▶ ACTIVITY
Only the lines below between the ones containing "Schüler Sek. II (31, 2459)" and "MINT (19, 2354)", inclusive, are to be reproduced, each exactly as it stands.

=== EXCERPTED DATA ===

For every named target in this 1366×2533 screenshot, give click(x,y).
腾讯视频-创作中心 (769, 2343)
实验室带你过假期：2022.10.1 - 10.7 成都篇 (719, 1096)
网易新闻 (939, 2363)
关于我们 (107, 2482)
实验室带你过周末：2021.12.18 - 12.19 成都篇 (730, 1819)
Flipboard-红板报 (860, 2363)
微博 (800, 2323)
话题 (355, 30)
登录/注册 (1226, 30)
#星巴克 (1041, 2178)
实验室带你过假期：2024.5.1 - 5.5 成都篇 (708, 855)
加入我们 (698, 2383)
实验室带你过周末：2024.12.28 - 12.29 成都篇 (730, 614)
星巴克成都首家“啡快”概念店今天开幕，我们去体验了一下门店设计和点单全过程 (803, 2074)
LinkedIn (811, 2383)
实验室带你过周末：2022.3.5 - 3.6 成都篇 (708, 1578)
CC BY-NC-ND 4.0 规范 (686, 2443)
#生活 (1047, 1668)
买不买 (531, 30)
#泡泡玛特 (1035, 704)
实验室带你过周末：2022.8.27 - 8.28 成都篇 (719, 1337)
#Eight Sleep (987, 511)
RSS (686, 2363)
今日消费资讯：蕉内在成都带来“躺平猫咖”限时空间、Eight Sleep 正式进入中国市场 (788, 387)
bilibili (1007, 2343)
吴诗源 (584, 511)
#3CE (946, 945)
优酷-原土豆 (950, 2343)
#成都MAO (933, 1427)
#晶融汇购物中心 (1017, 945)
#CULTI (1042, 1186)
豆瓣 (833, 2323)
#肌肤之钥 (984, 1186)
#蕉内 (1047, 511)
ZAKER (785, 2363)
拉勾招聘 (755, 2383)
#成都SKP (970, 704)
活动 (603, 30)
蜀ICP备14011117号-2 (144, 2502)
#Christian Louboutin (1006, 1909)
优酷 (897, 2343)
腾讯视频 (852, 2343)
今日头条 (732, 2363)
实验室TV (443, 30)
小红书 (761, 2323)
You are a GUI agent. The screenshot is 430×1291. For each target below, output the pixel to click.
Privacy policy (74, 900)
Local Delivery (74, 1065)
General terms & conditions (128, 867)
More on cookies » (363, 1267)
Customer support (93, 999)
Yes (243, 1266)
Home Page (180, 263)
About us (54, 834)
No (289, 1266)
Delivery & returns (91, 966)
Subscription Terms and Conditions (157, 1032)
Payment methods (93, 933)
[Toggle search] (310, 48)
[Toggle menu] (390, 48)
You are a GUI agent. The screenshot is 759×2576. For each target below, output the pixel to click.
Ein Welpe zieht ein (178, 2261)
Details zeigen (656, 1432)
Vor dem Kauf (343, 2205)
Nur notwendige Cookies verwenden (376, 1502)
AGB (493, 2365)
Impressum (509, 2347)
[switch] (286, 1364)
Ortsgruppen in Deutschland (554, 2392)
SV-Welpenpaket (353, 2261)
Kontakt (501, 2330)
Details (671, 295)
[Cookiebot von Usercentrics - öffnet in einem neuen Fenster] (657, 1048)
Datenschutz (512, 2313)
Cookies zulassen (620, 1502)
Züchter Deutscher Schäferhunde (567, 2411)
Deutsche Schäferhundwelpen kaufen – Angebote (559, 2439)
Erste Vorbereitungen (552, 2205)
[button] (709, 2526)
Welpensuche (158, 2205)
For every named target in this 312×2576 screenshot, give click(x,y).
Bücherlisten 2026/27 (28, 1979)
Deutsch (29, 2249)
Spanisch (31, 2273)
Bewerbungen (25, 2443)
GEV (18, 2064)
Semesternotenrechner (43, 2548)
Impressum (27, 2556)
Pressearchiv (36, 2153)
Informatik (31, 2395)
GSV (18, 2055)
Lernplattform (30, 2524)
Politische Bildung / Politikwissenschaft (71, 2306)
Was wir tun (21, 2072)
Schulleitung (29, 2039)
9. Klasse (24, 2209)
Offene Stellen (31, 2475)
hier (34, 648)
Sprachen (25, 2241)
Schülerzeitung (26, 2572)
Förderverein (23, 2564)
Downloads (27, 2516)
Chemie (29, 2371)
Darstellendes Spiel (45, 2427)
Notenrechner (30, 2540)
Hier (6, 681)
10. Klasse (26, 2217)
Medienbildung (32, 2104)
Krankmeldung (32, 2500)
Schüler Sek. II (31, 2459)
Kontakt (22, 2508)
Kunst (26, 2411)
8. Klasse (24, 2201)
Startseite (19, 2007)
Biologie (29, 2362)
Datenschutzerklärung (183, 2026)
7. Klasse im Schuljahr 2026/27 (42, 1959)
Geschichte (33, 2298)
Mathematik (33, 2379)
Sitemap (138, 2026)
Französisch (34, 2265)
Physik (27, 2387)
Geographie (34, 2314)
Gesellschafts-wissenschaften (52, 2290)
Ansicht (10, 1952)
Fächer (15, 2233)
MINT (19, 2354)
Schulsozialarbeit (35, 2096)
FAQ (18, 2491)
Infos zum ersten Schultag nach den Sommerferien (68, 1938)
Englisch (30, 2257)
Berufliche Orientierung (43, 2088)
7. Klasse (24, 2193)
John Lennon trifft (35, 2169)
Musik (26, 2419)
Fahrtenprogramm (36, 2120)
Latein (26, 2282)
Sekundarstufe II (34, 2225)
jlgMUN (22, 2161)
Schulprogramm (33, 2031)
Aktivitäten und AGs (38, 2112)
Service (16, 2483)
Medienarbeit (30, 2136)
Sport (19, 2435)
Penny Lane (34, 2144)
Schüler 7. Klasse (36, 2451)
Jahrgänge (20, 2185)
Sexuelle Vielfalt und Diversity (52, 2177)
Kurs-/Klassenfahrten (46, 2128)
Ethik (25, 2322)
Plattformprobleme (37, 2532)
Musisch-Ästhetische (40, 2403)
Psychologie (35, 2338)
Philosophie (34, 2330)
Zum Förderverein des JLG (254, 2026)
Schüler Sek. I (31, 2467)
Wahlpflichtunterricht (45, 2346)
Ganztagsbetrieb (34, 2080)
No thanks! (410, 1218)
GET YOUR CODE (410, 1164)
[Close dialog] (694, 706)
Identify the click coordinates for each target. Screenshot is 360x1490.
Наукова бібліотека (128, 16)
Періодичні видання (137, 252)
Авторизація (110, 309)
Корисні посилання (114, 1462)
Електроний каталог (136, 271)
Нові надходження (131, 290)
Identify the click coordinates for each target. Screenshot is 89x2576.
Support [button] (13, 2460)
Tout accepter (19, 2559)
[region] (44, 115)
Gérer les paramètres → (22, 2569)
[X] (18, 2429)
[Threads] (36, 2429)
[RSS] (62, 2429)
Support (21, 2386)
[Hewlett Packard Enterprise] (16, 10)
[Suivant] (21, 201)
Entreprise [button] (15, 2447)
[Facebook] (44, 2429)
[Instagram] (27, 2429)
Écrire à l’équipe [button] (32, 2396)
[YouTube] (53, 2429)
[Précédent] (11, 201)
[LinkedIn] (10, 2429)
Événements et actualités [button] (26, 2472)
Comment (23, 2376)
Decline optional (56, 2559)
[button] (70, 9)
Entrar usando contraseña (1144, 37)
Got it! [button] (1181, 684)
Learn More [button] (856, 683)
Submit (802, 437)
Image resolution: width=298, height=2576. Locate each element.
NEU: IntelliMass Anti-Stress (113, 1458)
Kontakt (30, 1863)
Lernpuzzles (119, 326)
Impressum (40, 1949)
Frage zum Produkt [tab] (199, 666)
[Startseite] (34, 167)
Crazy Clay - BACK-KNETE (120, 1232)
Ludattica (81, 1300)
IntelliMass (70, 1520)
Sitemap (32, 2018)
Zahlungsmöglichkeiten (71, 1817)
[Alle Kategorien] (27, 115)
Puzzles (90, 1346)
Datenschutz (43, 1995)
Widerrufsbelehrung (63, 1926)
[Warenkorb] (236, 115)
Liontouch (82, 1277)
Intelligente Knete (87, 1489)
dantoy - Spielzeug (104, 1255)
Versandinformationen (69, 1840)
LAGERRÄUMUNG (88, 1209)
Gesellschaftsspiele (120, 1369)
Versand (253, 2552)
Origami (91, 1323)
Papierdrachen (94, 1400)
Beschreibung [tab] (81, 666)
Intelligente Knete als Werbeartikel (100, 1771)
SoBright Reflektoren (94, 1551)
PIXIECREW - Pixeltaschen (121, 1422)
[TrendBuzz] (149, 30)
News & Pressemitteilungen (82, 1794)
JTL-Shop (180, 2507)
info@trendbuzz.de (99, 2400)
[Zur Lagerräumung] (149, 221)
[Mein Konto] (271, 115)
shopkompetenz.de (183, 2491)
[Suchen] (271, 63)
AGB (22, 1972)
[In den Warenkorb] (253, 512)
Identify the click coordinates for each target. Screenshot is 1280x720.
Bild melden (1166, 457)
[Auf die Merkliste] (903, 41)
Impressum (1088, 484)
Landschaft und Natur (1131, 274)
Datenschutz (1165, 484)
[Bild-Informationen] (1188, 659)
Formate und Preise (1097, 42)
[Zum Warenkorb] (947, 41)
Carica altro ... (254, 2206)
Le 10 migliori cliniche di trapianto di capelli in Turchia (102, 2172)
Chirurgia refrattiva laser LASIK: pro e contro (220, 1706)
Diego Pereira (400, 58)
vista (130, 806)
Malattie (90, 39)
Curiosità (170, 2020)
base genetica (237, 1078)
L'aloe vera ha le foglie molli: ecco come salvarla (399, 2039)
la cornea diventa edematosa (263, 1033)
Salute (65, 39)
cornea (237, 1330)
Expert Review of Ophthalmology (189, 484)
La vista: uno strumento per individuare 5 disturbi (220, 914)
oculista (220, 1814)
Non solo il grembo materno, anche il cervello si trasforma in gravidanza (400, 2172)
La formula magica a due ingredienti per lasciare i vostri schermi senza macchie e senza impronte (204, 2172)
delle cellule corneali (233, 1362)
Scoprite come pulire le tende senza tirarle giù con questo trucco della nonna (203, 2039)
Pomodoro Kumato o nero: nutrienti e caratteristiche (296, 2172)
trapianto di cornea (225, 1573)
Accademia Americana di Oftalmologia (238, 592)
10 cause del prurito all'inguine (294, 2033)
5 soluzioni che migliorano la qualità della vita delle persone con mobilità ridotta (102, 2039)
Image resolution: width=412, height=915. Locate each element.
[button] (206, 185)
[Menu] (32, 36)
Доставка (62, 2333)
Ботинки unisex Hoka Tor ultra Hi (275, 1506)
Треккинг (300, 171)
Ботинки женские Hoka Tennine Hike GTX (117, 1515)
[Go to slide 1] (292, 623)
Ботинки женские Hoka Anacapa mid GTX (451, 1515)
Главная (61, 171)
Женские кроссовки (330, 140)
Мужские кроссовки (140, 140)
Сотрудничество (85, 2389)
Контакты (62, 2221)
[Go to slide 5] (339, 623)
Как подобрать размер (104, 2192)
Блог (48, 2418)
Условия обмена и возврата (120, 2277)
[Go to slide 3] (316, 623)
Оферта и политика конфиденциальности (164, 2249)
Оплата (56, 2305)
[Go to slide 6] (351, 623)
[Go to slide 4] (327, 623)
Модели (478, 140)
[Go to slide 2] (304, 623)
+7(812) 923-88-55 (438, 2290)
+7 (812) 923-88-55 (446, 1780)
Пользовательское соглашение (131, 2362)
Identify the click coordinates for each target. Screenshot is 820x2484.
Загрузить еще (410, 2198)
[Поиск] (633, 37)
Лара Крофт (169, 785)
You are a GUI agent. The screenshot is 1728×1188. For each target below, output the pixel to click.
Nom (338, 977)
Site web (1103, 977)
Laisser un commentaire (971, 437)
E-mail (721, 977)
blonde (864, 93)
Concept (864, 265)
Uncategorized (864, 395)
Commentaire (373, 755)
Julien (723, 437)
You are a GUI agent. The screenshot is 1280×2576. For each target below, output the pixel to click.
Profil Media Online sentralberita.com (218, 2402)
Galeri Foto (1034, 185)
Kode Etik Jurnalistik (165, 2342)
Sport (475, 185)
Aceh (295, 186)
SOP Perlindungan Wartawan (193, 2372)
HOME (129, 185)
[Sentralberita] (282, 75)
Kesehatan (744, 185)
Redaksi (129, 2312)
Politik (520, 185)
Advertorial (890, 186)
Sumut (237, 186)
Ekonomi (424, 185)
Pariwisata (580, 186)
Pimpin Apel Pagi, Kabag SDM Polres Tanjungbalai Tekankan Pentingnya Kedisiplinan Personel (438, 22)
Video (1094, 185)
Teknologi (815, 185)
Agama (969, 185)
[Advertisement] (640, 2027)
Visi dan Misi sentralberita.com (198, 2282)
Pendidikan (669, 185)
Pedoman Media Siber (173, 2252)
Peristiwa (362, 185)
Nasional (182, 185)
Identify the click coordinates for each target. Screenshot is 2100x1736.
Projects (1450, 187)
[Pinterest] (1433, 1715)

===

▶ EXERCISE RESPONSE
Schüler Sek. II (31, 2459)
Kontakt (22, 2508)
Kunst (26, 2411)
8. Klasse (24, 2201)
Startseite (19, 2007)
Biologie (29, 2362)
Datenschutzerklärung (183, 2026)
7. Klasse im Schuljahr 2026/27 (42, 1959)
Geschichte (33, 2298)
Mathematik (33, 2379)
Sitemap (138, 2026)
Französisch (34, 2265)
Physik (27, 2387)
Geographie (34, 2314)
Gesellschafts-wissenschaften (52, 2290)
Ansicht (10, 1952)
Fächer (15, 2233)
MINT (19, 2354)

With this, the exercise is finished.